The latest Irish Times’ Weekend section was enlivened with a picture of Sally Rooney on the cover – windblown hair, red lipstick and a pensive expression – and a headline inside saying, “I support Palestine Action. If this makes me a “supporter of terror” under UK law, so be it”.
Really you hardly needed to read the piece, in which Sally Rooney declares:
“I feel obliged to state that – like the hundreds of of protesters arrested this weekend – I too support Palestine Action….My books, at least for now, are widely available in bookshops and even supermarkets. In recent years the UK’s state broadcaster has also televised two fine adaptations of my novels and therefore regularly pays me residual fees. I want to be clear that I intend to use these proceeds of my work, as well as my public platform generally, to go on supporting Palestine Action and direct action against genocide…To ensure that the British public is made aware of my position, I would happily publish this statement in a UK newspaper – but that would now be illegal.”
So, at a stroke, Sally Rooney has managed to give an endorsement for Palestine Action which is quoted almost everywhere, to put herself on the side of free speech and to make a fool of the Home Secretary, Yvette Cooper. If it hadn’t been for the Government’s foolish decision to proscribe Palestine Action, the Normal People author would be just one more celeb protesting about the (very grim) situation in Gaza. As it is, she is taunting ministers by inviting the “British state” to investigate WH Smith and the BBC for promoting her work and funding her activities.
Personally I can’t read too little Sally Rooney, and I say this on the basis of having read a page or two of Normal People and listened to a reading of a few episodes of her subsequent novel on the radio. This may be unfair but I tried and failed to read more. Less engrossing narrative I have yet to encounter, though I gather it’s enlivened by bits of filth.
The author herself is plainly intelligent and articulate as well as being that rare beast in contemporary letters, a Marxist, but it’s not enough to make her characters engaging or likeable. She is, I’d say, a symptom of the problem of the contemporary novel in which not a great deal happens to not very fascinating people yet the reader feels obliged to hang on in there anyway on the basis that everyone says it’s really good.

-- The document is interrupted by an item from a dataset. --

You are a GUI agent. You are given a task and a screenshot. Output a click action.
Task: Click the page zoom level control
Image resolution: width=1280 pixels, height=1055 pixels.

Still, Sally is a notable member of the contemporary pantheon of celebrated British and Irish authors – I wish that were higher praise – and where she leads, others may follow. How long before other writers and actors of a liberal persuasion similarly defy the Home Secretary to prosecute them for funding a terror group by giving money to Palestine Action?
As it is, activist pensioners are much in demand to be very publicly arrested for carrying placards supporting the organisation – this is on the basis that a criminal record won’t do them much harm at their age. What a waste of police time and court time.
The Campaign for Nuclear Disarmament was forever engaged in disrupting activities but nobody thought of proscribing them
Palestine Action has allegedly engaged in acts of criminal damage, notably when some of its members were charged with spray painting fighter planes at RAF Brize Norton. The notion, however, that it is a terrorist group on a par with the IRA or Islamic State is nonsense. It’s like Just Stop Oil or the other aggressively activist environmental groups which do their best to commit very public acts of damage to publicise the cause. The way to deal with this is to arrest people for criminal damage, not for belonging to the organisation, or for expressing support for it. So if someone chucks a tin of soup at an important painting, spray-paints fighter jets or glues themselves to the motorway, you deal with that through the existing criminal law. Then you hope very much that if convicted, the judge hearing the case will throw the book at them. The Campaign for Nuclear Disarmament was forever engaged in disrupting activities at bases associated with nuclear weapons, but nobody thought of proscribing them – that would have looked like proscribing free protest on the issue of nuclear weapons. Why is this government more trigger happy than Mrs Thatcher’s in the 1980s?
Proscribing Palestine Action – whether you agree with the organisation’s goals or not – was a mistake on the part of a Home Secretary who wants to look tough but simply isn’t: witness her abject failure to stop the migrant boat crossings. And government by gesture is bad politics. Sally Rooney is absolutely entitled to sound off about the dreadful situation in Gaza, but giving her the opportunity to taunt the Government with her financial support for Palestine Action is to give her the unearned gift of publicity.
She is in the very agreeable position of defying the state by making a donation and then sounding off about it in an Irish paper. Are the police meant to arrest her the next time she lands in London? Don’t they have better things to do? It’s time for the Home Secretary to execute that useful and familiar political manoeuvre, the U-turn, and lift the ban on Palestine Action. Then it should monitor its activities like hawks.